Re: Andrew Wangf HW1

by Todd -


Hey Andrew,

What a great project! 

To establish the magnitude of the issue you may want to include baseline data on colon cancer occurance in your population(s) of interest.

Also, you may be interested to know there are several phone Apps that are tailored to screening colonoscopy appointment instructions; however, their use may be targeted to a different population. 

I recall there is a screening colonoscopy no-show rate of ~15% nationally which certainly leads to wasted resources although you appear to be focusing on the FIT.

Also, in case you haven’t seen it, there is a NEJM article on CRC screening methods which you may find useful.

N Engl J Med 2017; 376:149-156.

Thanks for sharing!

-Todd

In reply to Todd

Re: Andrew Wangf HW1

by Andrew -

Hi Todd,

Thank you for your generous comments and for providing the article. The specific population I am interested in is the health safety-network systems under the SFDPH. The lost to followup in my population of interest seem to be higher as I suspect its due to the initial screening was based off a mail returned FIT. This may increase the likelihood lost communications, inadequate colonoscopy preparations and scheduling conflict as opposed to directly receiving the info from the clinic.
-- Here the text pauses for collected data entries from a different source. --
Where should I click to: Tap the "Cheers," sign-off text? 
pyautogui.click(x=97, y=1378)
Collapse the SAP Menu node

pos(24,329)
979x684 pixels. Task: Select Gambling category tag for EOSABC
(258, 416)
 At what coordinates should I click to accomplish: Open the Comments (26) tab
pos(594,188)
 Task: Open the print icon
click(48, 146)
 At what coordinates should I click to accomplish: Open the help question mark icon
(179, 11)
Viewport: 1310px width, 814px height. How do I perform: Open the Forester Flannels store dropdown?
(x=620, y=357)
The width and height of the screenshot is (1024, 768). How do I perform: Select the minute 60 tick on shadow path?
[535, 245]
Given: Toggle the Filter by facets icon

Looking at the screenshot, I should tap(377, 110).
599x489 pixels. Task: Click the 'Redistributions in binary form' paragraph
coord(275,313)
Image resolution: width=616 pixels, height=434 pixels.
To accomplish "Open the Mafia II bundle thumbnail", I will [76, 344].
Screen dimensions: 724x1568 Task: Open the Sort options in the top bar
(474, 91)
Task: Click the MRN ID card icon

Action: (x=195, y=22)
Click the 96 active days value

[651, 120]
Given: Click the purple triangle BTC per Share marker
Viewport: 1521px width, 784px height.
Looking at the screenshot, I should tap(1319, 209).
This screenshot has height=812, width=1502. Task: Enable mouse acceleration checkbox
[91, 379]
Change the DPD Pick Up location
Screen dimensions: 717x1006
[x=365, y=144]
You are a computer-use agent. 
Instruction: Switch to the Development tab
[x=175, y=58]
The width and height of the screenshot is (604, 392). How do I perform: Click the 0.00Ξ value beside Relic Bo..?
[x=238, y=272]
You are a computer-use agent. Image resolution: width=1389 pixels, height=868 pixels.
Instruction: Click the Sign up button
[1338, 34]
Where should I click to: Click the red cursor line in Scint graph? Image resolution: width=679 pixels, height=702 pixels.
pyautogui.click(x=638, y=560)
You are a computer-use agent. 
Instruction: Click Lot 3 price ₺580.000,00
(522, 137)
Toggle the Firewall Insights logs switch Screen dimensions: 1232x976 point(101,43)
However, as you suggested, a better approach is surely needed. 

The phone apps are a wonderful resourceful tool. I will look into this as another method. I think the struggle will definitely be defining what technologies does the sample possess and may also comprehend. 

Thank you,

Andrew 

In reply to Andrew

Re: Andrew Wangf HW1

by Rashed -

Hey Andrew, 

Very interesting project, and certainly an alarming gap you have mentioned. In your first paragraph, you have mentioned a critical point regarding screening--while screening is shown to be effective, improper completions of FITs is troublesome. This is unfortunately a very common case across empirically supported interventions/assessments especially when dealing with underprivileged or minority populations. 

I am not sure if you have looked into this, but I was curious about whether stigma has to do with improper completions--do you think immigrants/non-English speaking populations may feel anxious during such assessment? I wonder if the studies you alluded to looked into that. If it is significant, I think addressing this matter is another potentially strong IS project. 

As I mentioned, I think your project is very interesting and important to address this gap. This made me think about the other course we are taking--community engagement research. Who are your community partners? How did you decide on low literacy instructions (instead of text based) and reminder phone calls--were patients asked about their preferences?